First percutaneous single-access pump for right heart support

The Impella RP (Right Percutaneous) System has received FDA approval under a humanitarian device exemption (HDE).

The system is the first agency-approved percutaneous single-access heart pump designed for right heart support. The Impella RP device was submitted for FDA review in September 2014 after the completion of the pivotal RECOVER RIGHT trial.

Delivered through a catheter in the leg, the Impella RP system is indicated for providing circulatory assistance for up to 14 days in pediatric or adult patients who develop acute right heart failure or decompensation after the implantation of a left ventricular assist device, myocardial infarction (MI), heart transplant, or open-heart surgery. These patients lack blood flow from the right side of their hearts. The Impella RP device is designed to provide the flow and pressure needed to compensate for right heart failure. The system does not require a surgical procedure for insertion, and it provides up to 4 liters per minute of hemodynamic support.
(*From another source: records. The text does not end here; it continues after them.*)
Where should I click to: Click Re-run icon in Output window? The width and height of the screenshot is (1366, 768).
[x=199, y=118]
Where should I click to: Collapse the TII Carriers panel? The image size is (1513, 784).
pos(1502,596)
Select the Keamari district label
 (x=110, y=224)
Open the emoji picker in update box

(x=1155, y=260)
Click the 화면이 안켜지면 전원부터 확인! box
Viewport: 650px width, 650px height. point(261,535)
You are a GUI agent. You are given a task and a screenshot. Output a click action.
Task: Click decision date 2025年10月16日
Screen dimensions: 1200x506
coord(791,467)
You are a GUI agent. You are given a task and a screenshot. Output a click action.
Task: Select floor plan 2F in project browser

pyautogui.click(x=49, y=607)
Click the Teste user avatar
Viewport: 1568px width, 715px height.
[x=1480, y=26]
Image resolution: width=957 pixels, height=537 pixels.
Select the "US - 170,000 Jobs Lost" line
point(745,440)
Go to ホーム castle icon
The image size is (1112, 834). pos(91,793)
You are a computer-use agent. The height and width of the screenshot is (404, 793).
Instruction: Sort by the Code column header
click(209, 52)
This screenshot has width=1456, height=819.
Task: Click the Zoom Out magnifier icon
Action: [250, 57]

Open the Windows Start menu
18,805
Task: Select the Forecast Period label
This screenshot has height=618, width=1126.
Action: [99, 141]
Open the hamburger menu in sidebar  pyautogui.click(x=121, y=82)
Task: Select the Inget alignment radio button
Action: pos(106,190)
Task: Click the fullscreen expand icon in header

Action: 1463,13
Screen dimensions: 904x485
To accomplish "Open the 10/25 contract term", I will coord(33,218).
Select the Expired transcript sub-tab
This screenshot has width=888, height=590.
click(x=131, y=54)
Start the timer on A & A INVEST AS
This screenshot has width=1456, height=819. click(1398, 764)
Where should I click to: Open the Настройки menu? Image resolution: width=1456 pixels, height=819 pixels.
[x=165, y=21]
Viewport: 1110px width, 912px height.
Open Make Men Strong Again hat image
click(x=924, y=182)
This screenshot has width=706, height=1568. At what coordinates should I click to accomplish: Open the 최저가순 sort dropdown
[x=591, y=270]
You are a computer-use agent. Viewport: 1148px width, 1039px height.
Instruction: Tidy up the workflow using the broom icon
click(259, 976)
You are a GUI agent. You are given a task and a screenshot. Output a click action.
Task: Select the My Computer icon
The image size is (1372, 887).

As part of the HDE approval, the system’s developer (Abiomed, Inc.) is required to conduct two post-approval studies. One study will include 30 adults, and the other will involve a maximum of 15 pediatric patients (less than18 years of age) with right ventricular failure (RVF). These trials will be conducted to monitor the post-market safety and probable benefit of the Impella RP device. Both studies will be single-arm multicenter trials that will follow the respective patients at 30 and 180 days after device explant.

The RECOVER RIGHT trial was a prospective, single-arm study designed to evaluate the safety and probable benefit of the Impella RP device in patients with RVF that was refractory to medical treatment and was deemed to require hemodynamic support.

The 30 patients enrolled in the RECOVER RIGHT study comprised two cohorts. Cohort A included patients who developed RVF within 48 hours after the implantation of a left ventricular assist device (LVAD). Cohort B included patients who developed RVF within 48 hours after post-cardiotomy shock or post-acute MI shock. The study’s primary endpoint was patient survival at 30 days, hospital discharge, or the bridge to the next therapy.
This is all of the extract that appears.